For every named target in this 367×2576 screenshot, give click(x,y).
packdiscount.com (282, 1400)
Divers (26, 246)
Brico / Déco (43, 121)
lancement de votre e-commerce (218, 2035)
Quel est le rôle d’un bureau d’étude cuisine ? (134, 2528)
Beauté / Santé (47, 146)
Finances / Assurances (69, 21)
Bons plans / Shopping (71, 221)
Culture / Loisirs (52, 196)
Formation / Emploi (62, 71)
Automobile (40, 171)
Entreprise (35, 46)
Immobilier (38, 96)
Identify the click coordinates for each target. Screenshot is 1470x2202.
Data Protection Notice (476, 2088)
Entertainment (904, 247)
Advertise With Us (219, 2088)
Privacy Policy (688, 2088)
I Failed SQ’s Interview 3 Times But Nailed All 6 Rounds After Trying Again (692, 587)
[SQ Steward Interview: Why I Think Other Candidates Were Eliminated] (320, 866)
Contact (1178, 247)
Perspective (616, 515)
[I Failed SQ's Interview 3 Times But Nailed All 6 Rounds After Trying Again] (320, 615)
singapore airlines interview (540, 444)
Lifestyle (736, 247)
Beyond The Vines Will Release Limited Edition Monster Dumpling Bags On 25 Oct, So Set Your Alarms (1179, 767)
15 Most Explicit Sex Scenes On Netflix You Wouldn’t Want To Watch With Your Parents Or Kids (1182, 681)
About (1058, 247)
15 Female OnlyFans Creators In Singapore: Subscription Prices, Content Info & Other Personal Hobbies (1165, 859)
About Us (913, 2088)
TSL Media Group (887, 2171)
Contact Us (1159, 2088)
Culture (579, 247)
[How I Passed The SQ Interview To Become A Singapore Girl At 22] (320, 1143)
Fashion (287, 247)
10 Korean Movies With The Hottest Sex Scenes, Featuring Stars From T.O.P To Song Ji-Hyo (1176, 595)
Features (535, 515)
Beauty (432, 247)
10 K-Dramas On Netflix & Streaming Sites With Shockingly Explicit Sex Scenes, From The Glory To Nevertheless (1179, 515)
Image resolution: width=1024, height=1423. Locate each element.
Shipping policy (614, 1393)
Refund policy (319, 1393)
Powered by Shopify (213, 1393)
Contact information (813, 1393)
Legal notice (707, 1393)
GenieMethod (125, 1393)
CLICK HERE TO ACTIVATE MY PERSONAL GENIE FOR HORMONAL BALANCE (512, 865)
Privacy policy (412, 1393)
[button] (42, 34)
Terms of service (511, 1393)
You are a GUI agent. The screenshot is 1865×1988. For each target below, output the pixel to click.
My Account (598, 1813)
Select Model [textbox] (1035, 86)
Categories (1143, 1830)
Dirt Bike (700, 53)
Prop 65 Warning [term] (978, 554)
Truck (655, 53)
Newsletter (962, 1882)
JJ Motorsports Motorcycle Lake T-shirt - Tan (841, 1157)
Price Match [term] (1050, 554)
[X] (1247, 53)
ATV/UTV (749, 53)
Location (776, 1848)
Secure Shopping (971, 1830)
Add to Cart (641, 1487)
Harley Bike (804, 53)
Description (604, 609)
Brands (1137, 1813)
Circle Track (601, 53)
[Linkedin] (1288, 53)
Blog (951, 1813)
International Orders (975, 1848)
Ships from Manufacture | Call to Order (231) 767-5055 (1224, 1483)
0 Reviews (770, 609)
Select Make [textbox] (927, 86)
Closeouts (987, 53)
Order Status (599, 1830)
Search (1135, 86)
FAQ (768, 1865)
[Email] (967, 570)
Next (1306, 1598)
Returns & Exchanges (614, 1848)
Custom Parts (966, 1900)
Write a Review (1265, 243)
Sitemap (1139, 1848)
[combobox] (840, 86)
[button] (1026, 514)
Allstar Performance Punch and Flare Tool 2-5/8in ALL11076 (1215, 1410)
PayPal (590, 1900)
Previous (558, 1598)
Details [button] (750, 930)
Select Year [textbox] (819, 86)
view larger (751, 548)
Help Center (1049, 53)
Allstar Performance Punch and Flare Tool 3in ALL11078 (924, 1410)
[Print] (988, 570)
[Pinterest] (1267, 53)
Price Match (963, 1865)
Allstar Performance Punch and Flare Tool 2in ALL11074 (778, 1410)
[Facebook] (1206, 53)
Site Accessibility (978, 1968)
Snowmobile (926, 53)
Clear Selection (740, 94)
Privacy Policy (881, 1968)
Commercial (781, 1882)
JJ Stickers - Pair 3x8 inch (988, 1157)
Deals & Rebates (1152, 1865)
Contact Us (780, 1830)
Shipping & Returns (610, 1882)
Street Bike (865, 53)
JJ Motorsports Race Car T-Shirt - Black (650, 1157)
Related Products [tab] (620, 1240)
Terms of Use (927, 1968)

────────────────

§ **Instructions to follow**: Each of the records should be retyped exactly.

§ **Worked solution**:
For every named target in this 367×2576 screenshot, give click(x,y).
packdiscount.com (282, 1400)
Divers (26, 246)
Brico / Déco (43, 121)
lancement de votre e-commerce (218, 2035)
Quel est le rôle d’un bureau d’étude cuisine ? (134, 2528)
Beauté / Santé (47, 146)
Finances / Assurances (69, 21)
Bons plans / Shopping (71, 221)
Culture / Loisirs (52, 196)
Formation / Emploi (62, 71)
Automobile (40, 171)
Entreprise (35, 46)
Immobilier (38, 96)
Identify the click coordinates for each target. Screenshot is 1470x2202.
Data Protection Notice (476, 2088)
Entertainment (904, 247)
Advertise With Us (219, 2088)
Privacy Policy (688, 2088)
I Failed SQ’s Interview 3 Times But Nailed All 6 Rounds After Trying Again (692, 587)
[SQ Steward Interview: Why I Think Other Candidates Were Eliminated] (320, 866)
Contact (1178, 247)
Perspective (616, 515)
[I Failed SQ's Interview 3 Times But Nailed All 6 Rounds After Trying Again] (320, 615)
singapore airlines interview (540, 444)
Lifestyle (736, 247)
Beyond The Vines Will Release Limited Edition Monster Dumpling Bags On 25 Oct, So Set Your Alarms (1179, 767)
15 Most Explicit Sex Scenes On Netflix You Wouldn’t Want To Watch With Your Parents Or Kids (1182, 681)
About (1058, 247)
15 Female OnlyFans Creators In Singapore: Subscription Prices, Content Info & Other Personal Hobbies (1165, 859)
About Us (913, 2088)
TSL Media Group (887, 2171)
Contact Us (1159, 2088)
Culture (579, 247)
[How I Passed The SQ Interview To Become A Singapore Girl At 22] (320, 1143)
Fashion (287, 247)
10 Korean Movies With The Hottest Sex Scenes, Featuring Stars From T.O.P To Song Ji-Hyo (1176, 595)
Features (535, 515)
Beauty (432, 247)
10 K-Dramas On Netflix & Streaming Sites With Shockingly Explicit Sex Scenes, From The Glory To Nevertheless (1179, 515)
Image resolution: width=1024, height=1423. Locate each element.
Shipping policy (614, 1393)
Refund policy (319, 1393)
Powered by Shopify (213, 1393)
Contact information (813, 1393)
Legal notice (707, 1393)
GenieMethod (125, 1393)
CLICK HERE TO ACTIVATE MY PERSONAL GENIE FOR HORMONAL BALANCE (512, 865)
Privacy policy (412, 1393)
[button] (42, 34)
Terms of service (511, 1393)
You are a GUI agent. The screenshot is 1865×1988. For each target below, output the pixel to click.
My Account (598, 1813)
Select Model [textbox] (1035, 86)
Categories (1143, 1830)
Dirt Bike (700, 53)
Prop 65 Warning [term] (978, 554)
Truck (655, 53)
Newsletter (962, 1882)
JJ Motorsports Motorcycle Lake T-shirt - Tan (841, 1157)
Price Match [term] (1050, 554)
[X] (1247, 53)
ATV/UTV (749, 53)
Location (776, 1848)
Secure Shopping (971, 1830)
Add to Cart (641, 1487)
Harley Bike (804, 53)
Description (604, 609)
Brands (1137, 1813)
Circle Track (601, 53)
[Linkedin] (1288, 53)
Blog (951, 1813)
International Orders (975, 1848)
Ships from Manufacture | Call to Order (231) 767-5055 (1224, 1483)
0 Reviews (770, 609)
Select Make [textbox] (927, 86)
Closeouts (987, 53)
Order Status (599, 1830)
Search (1135, 86)
FAQ (768, 1865)
[Email] (967, 570)
Next (1306, 1598)
Returns & Exchanges (614, 1848)
Custom Parts (966, 1900)
Write a Review (1265, 243)
Sitemap (1139, 1848)
[combobox] (840, 86)
[button] (1026, 514)
Allstar Performance Punch and Flare Tool 2-5/8in ALL11076 (1215, 1410)
PayPal (590, 1900)
Previous (558, 1598)
Details [button] (750, 930)
Select Year [textbox] (819, 86)
view larger (751, 548)
Help Center (1049, 53)
Allstar Performance Punch and Flare Tool 3in ALL11078 (924, 1410)
[Print] (988, 570)
[Pinterest] (1267, 53)
Price Match (963, 1865)
Allstar Performance Punch and Flare Tool 2in ALL11074 (778, 1410)
[Facebook] (1206, 53)
Site Accessibility (978, 1968)
Snowmobile (926, 53)
Clear Selection (740, 94)
Privacy Policy (881, 1968)
Commercial (781, 1882)
JJ Stickers - Pair 3x8 inch (988, 1157)
Deals & Rebates (1152, 1865)
Contact Us (780, 1830)
Shipping & Returns (610, 1882)
Street Bike (865, 53)
JJ Motorsports Race Car T-Shirt - Black (650, 1157)
Related Products [tab] (620, 1240)
Terms of Use (927, 1968)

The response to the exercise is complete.